Op een dag Komt Krijn thuis van school en zijn moeder zegt dat ze een boodschap van de Heer heeft gekregen. Hij moet het vleesmes pakken en zijn vader doden (een echt Oedipusmotief dus ) In de nacht staat hij inderdaad op, pakt het mes uit de lade en gaat met de hond naar buiten. Daar begraaft hij met het hulp van de hond in de grond. Hij krijgt het besef dat hij weg moet bij zijn ouders.


Krijn Sterveling en Doris Vonkel beginnen elkaar in het café op te geilen. Hij zit met zijn handen in haar slipje en hij wil graag met haar naar bed. Doris stemt erin toe, maar ze hebben eerst seks in de auto. Ze noemt hem meteen haar minnaar. Ze wil bij Krijn Sterveling blijven slapen en die vindt het best. Hij leest haar voor uit het boek van het familielid van Lenna over de godsdienstwaanzinnige overgrootvader.

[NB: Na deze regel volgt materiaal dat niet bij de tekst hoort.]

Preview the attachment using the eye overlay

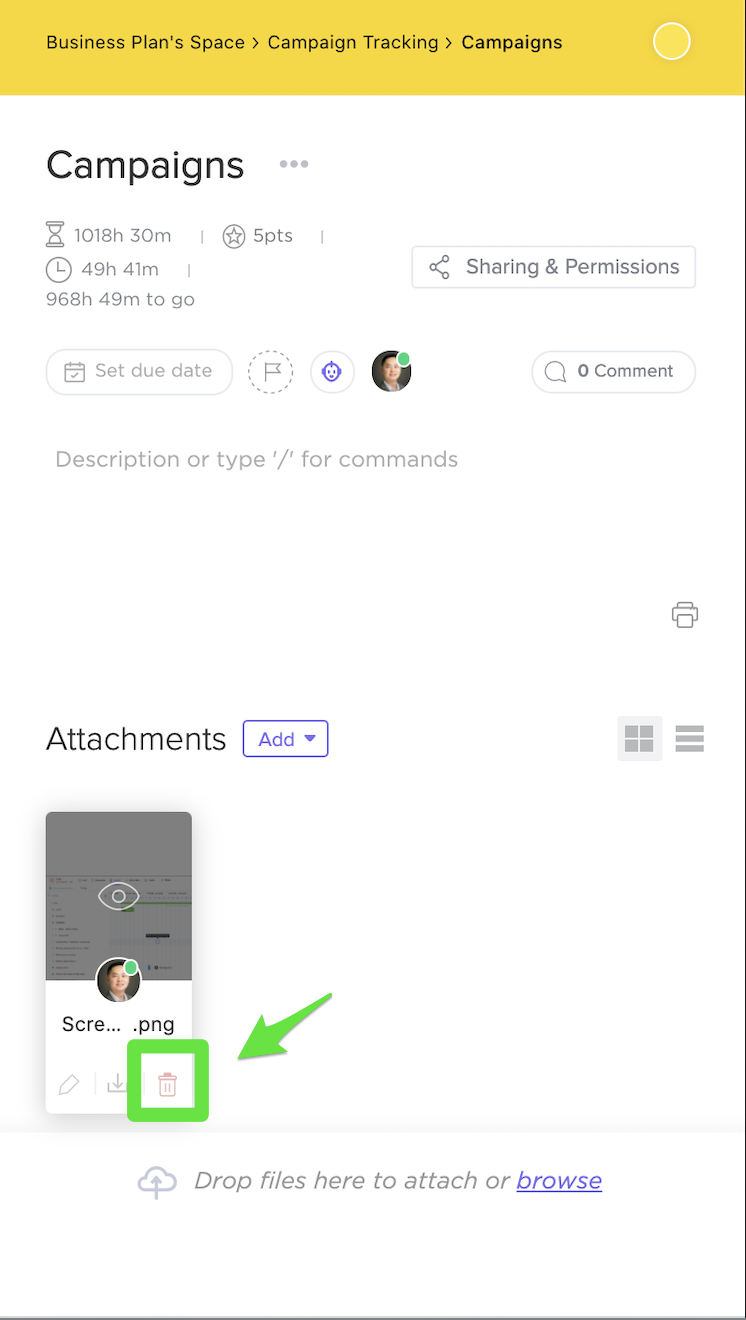pyautogui.click(x=118, y=896)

Doris lacht. De volgende morgen is ze echter al verdwenen als Krijn Sterveling wakker wordt en hij ziet haar een hele week lang niet. Dat is wel vreemd. Dan stuurt ze hem een sms’je waarin ze hem dwingt te komen. Hij gaat naar haar huis en ze opent de deur bijna naakt. Natuurlijk hebben ze meteen weer lekkere seks, waarna Doris in slaapt valt. Krijn Sterveling begint haar mailbox te lezen en merkt dat hij erin gelopen is. Doris heeft mailtjes aan haar zelf gestuurd, waaruit blijkt dat ze in haar bovenkamer toch niet helemaal jofel is. Ze laat aan zichzelf merken dat ze Sterveling voor haar project met het ervaringstheater wil strikken. Ze heeft het ook over het neuken in de auto. Krijn is behoorlijk van slag.

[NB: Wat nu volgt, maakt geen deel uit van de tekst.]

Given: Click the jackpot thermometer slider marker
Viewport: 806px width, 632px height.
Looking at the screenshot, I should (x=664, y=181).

Krijn gaat ’s morgens naar zijn werk, maar hij wordt weggeroepen door iemand uit het ziekenhuis. Astrid heeft een thuisongeluk gehad en haar nekwervels gebroken. Ze wil hem spreken. Ze vertelt als hij haar bezoekt over het oorlogstrauma van zijn moeder. Ze was verliefd geworden op een Duitse soldaat,(ene Heinrich) maar ze begreep dat ze niets met hem kon beginnen in de oorlog. Zus Astrid vond de soldaat ook een lekkere vent en bij afwezigheid van Lenna had ze hem verleid. Lenna was op dat moment thuisgekomen en had de twee betrapt in een positie die aan duidelijkheid weinig te raden overliet. Daarna was Heinrich weggeroepen naar het Oostfront. Lenna beantwoorde zijn brieven niet. Na de oorlog
werd ze door de dorpsbewoners uit haar huis gehaald en werd ze als een moffenhoer behandeld: kaal geknipt. Dat was haar grote oorlogstrauma en misschien was ze daardoor wel godsdienstwaanzinnig geworden.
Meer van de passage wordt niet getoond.